Usually, Bode plots, Nyquist representations, Cole diagrams/formulas, or equivalent electrical circuits descriptively present the skin's electrical response. In order to understand the large changes in skin resistance at high voltages, Weaver and his collaborators have developed an explicative theoretical model for the skin electrical behavior [8], starting from electroporation studies in bilayer lipid membranes [16]. The electroporation phenomenon drastically changes the electrical behavior of the skin. The applied voltage modifies the number of pores in the skin, with a rate of pore creation that depends exponentially on the squared voltage [36].

Electroporation theory consistently describes skin behavior at large voltages, but for low voltages there is not yet an accepted theory for skin electrical nonlinearity and asymmetry. Current models for skin at low voltages have taken into account the appendageal macropores [36] and sweat pores [33], but for low voltage across the skin (<5V) where electroporation is supposed to be absent, however, the current-voltage characteristic of the skin has a strong similarity to our model [36]. In order to develop medical applications based on the electrical properties of human skin such as low voltage iontophoresis for drug delivery [37, 38], an in-depth understanding of these properties is required. Complex modeling of the skin [7,8,36] can be improved by taking into account the single pore effects described by our model.

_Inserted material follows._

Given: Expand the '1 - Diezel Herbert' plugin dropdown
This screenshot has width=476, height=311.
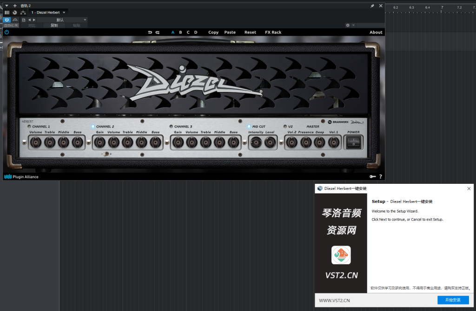Looking at the screenshot, I should tap(64, 12).
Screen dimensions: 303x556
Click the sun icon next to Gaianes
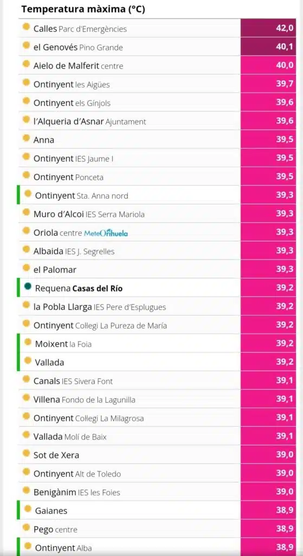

The Nernst-Planck model presented in the current paper has only two assumed parameters with a clear physical meaning, the energy barrier height, *w*, and the relative size of the entrance region of the pore, *r*. This is an important advantage for fitting and interpreting experimental data. The low voltage domain of linear current shown by this model has not yet experimentally explored, despite the fact that it offers direct information about the energy barrier inside a membrane's pore. Additionally, the high voltage domain of linearity validates the values for *w* and *r*, when it is accessible. For all these arguments, we believe this simple model for the current-voltage nonlinearity and asymmetry of a pore is a good starting point for explaining the electrical behavior of pores, with wide applications to many research fields.